Nov. 23: Amelia Earhart and Bill Prymak make news
The long-awaited Broomfield (Colo.) Enterprise story on Bill Prymak appeared in the twice-weekly newspaper’s online edition Nov. 21. The piece, written by the paper’s only full-time news reporter, Megan Quinn, wasn’t bad, considering how little time these too-busy wage slaves at the small papers actually devote to their feature stories these days.
“For the past 27 years, Broomfield resident Bill Prymak has studied Earhart’s final journey as the head of the Amelia Earhart Society, a group of researchers and history buffs who share theories and information across the globe,” Quinn wrote. “At the height of his research in the late ’80s and early ’90s, Prymak traveled four times to the Marshall Islands, where he interviewed potential eyewitnesses who said they saw a plane crash in 1937.”Quinn went on to describe Bill’s encounter with Joro, one of the elders on Mili Atoll’s Enajet Island, circa 1989, which is presented at length in Amelia Earhart: The Truth at Last. “Prymak said Joro described a ‘lady pilot’ crash-landing on the inner coral reefs of Barre Island,” she wrote. “In an interview with Prymak, Joro said the Japanese, who occupied the area at the time, ordered ‘all able-bodied men to assemble in the village of Port Rhin at Tokow Channel, next to Barre Island.’ The Japanese threatened to behead any islanders who talked about the mission, Joro told Prymak.”
Quinn took a few liberties when she referenced me in the story, even taking a sentence from the introduction to Truth at Last and making it sound as if she had interviewed me. But she did plug the book, writing, “Prymak’s research is featured in Mike Campbell’s new book, ‘Amelia Earhart: The Truth at Last.’ Campbell’s book makes the case for Earhart’s demise at the hands of the Japanese military.”
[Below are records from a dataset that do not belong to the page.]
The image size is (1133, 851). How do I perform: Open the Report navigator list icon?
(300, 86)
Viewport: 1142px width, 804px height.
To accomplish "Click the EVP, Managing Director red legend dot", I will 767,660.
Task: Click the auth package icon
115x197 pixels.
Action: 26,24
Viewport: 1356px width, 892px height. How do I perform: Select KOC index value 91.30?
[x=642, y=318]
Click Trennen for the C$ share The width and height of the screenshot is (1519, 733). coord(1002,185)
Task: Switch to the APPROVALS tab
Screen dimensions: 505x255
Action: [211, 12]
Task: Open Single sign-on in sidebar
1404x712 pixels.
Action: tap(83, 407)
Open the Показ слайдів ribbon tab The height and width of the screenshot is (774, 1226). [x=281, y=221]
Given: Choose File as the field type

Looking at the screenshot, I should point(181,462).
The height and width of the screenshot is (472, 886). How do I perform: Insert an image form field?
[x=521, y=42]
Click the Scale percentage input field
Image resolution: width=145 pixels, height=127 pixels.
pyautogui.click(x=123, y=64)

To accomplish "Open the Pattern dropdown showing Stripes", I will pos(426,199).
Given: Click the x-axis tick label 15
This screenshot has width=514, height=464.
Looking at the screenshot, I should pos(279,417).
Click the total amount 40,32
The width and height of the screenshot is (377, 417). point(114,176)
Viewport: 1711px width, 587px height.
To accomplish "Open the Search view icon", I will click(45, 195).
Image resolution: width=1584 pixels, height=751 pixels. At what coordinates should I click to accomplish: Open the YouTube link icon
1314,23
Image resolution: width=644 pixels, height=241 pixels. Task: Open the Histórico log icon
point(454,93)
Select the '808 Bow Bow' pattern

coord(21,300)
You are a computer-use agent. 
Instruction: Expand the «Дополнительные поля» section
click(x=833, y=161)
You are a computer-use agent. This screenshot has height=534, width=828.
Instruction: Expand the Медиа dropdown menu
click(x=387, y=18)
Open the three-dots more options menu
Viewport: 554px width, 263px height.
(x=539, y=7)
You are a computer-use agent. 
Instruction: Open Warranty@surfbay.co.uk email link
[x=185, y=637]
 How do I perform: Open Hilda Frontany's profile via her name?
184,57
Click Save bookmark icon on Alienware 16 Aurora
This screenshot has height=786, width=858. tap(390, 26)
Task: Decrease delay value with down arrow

Quinn’s story was immediately picked up by the Boulder Daily Camera, the Craig (Colo.) Daily Press, and amazingly, the Denver ABC affiliate, Channel 7, which put the story on their website. Sadly, all this coverage of Bill’s story had no effect on sales of the book. It was as if nobody read past the first few paragraphs of the story. All in all, I was happy to see Bill get some well-deserved ink, but extremely disappointed that the fairly dominant mention of Truth at Last in the story simply did not translate into any sales at all.